徳右衛門丁石の話

 その6-2


 さて町石は距離を全面に押し出したものですが、こうしたものが立っていることで往来者(辺路人)が参詣道にいるんだと自己確認できます。つまり場所(位置)と目的地への距離が分かるわけですが、もう一点往来者にとって重要なことは分岐点(交差点)での進むべき方向の問題です。そこに立石があることによってどちらにしても位置確認が出来るのですが、その地点から前方へ向けては左右の「方向」と「距離」のことが道標石にとって要求されているのです。

 道数の少なかった中古においては距離が先行しての関心事だったようですが、やがて往来が増えて道が交叉するようになると、左右直進の方向性が問題となります。こうした状況において標石の形態刻字内容にも流行り廃りが起きています。真念の活躍はどちらかと言えば方向性に目を向けたものでした。その後徳右衛門が距離に注目して町石を建てていったのです。まさに中世的な町石を四国路に里程石として布置したのです。
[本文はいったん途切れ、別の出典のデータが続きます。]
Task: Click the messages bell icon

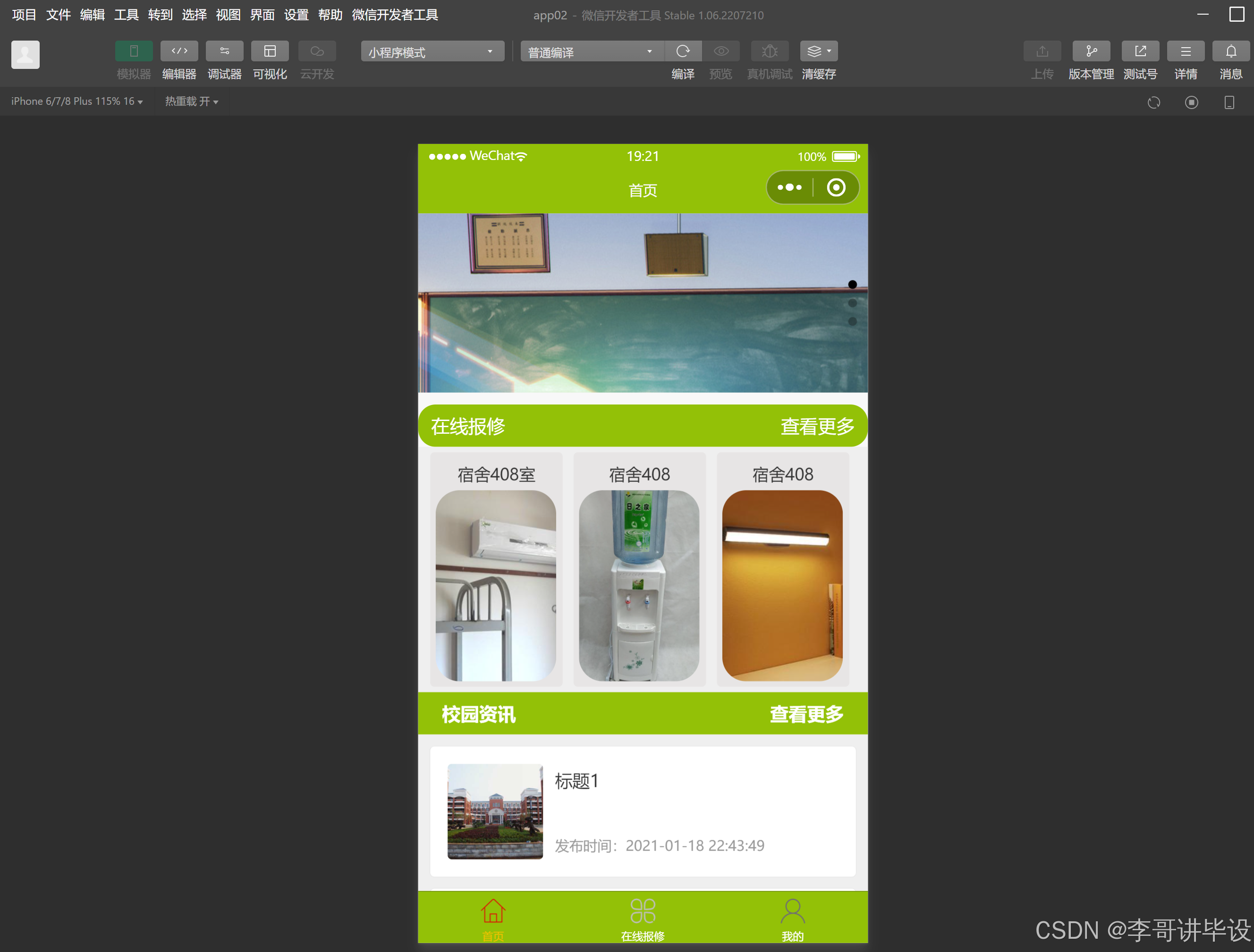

ー小生はこれを、「町石の復権」と評しています。

 〇町石の復権、復活と言っても良いのでしょうが、十三世紀からの動きが近畿地方を中心にあったわけですが、四国路でも十四世紀からのものが知られています。そして貞享期に真念の活動があったのですが、それに続く動きとして四国各地での丁石地蔵の建立が目立ちます。ほそぼそと続く流れですが、まずは宝暦前後の特徴と思います。そうしたところに丁よりも長い里程問題に徳右衛門は挑んだのです。